--- What you need to do ---
Set each entry down verbatim, omitting images.
● ● ●
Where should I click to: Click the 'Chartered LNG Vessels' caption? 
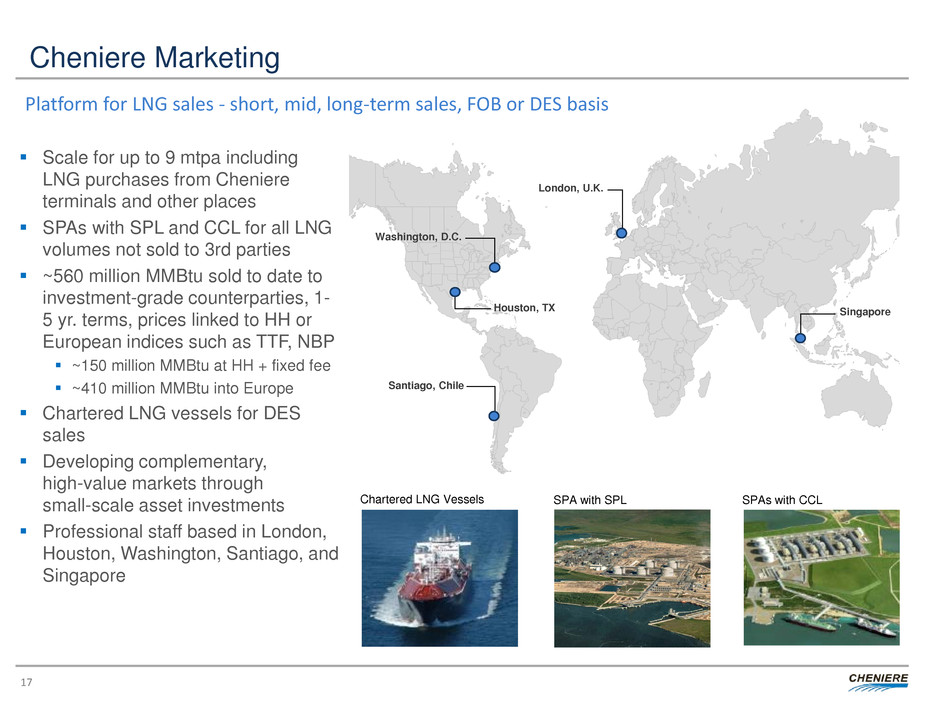[422, 498]
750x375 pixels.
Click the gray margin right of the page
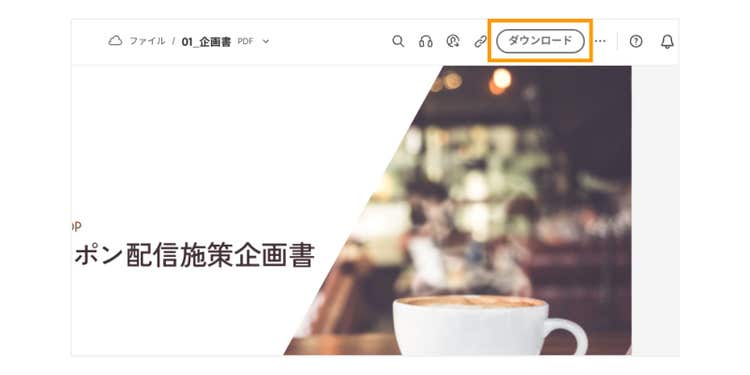655,210
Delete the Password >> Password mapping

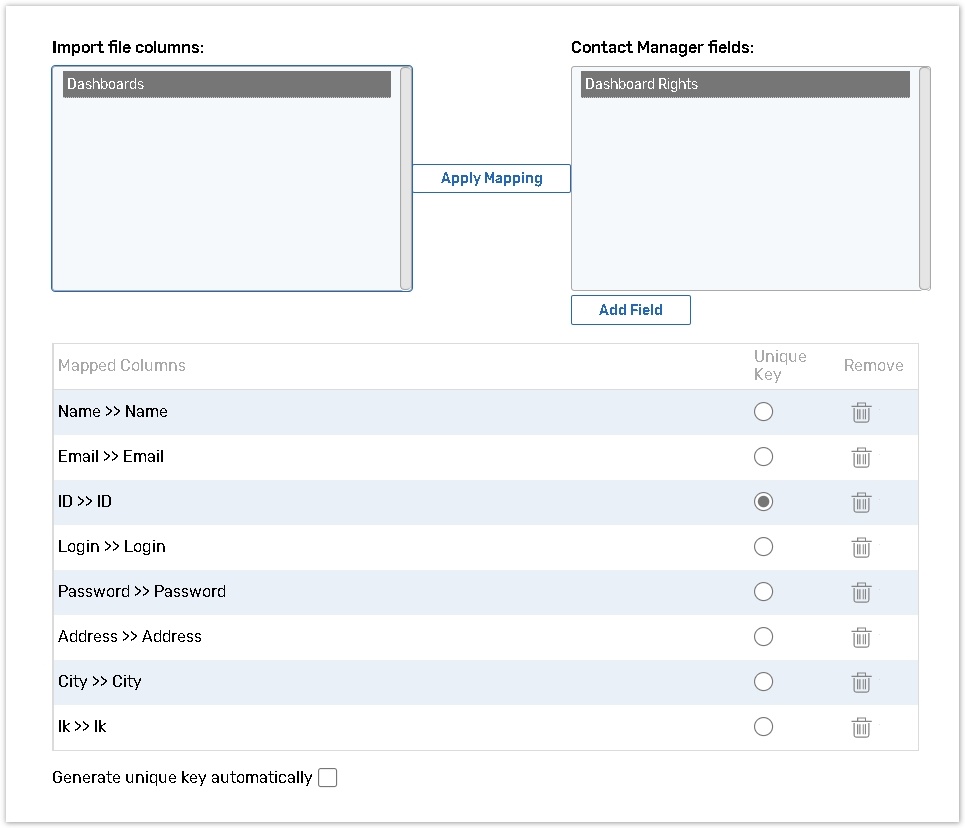click(x=861, y=592)
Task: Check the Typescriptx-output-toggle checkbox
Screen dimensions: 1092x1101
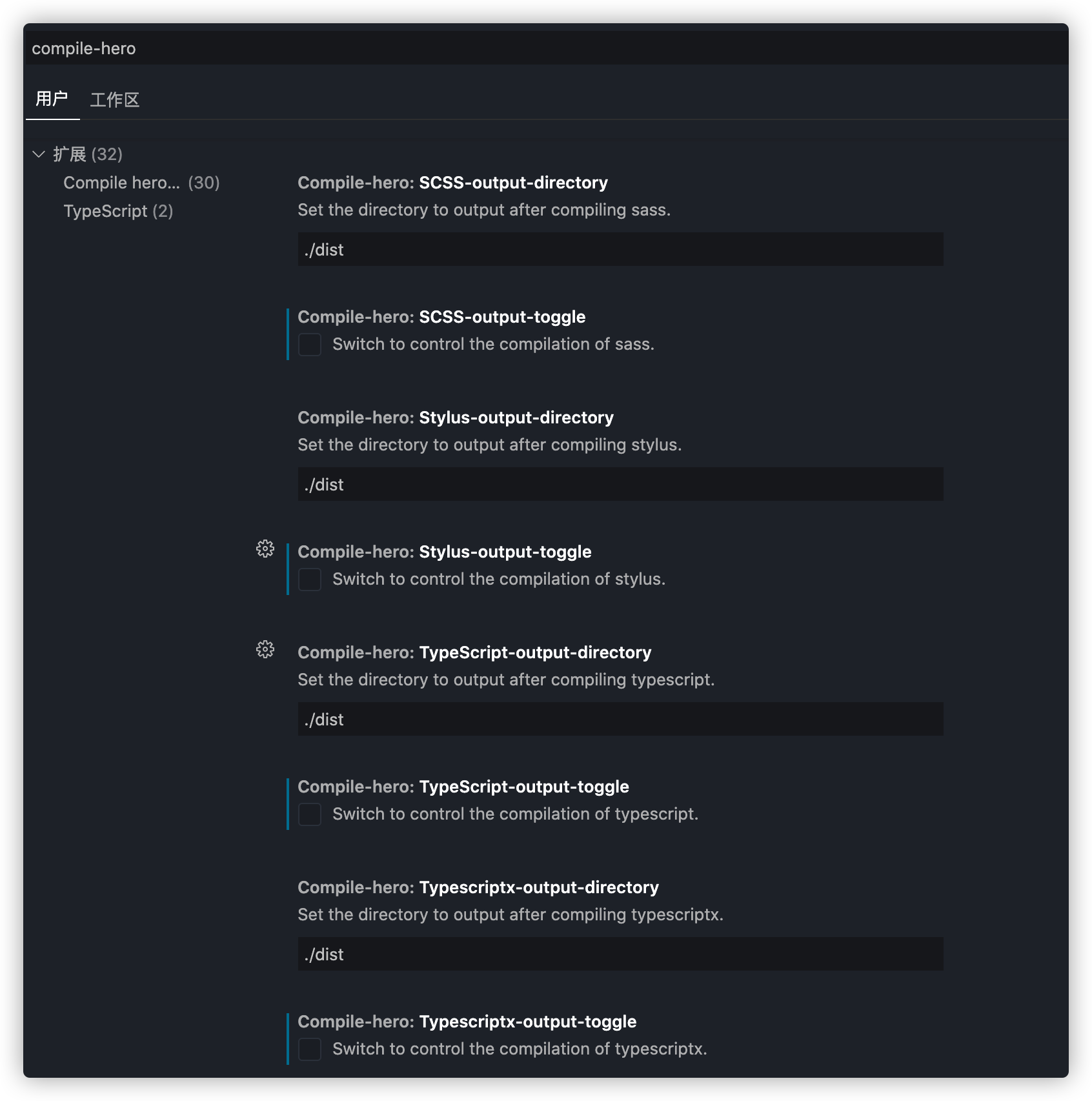Action: pos(310,1049)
● ● ●
--- Completed task ---
Where should I click to: Click the 'Chartered LNG Vessels' caption? 
[422, 498]
750x375 pixels.
Click the gray margin right of the page
655,210
Delete the Password >> Password mapping

click(x=861, y=592)
Task: Check the Typescriptx-output-toggle checkbox
Screen dimensions: 1092x1101
Action: pos(310,1049)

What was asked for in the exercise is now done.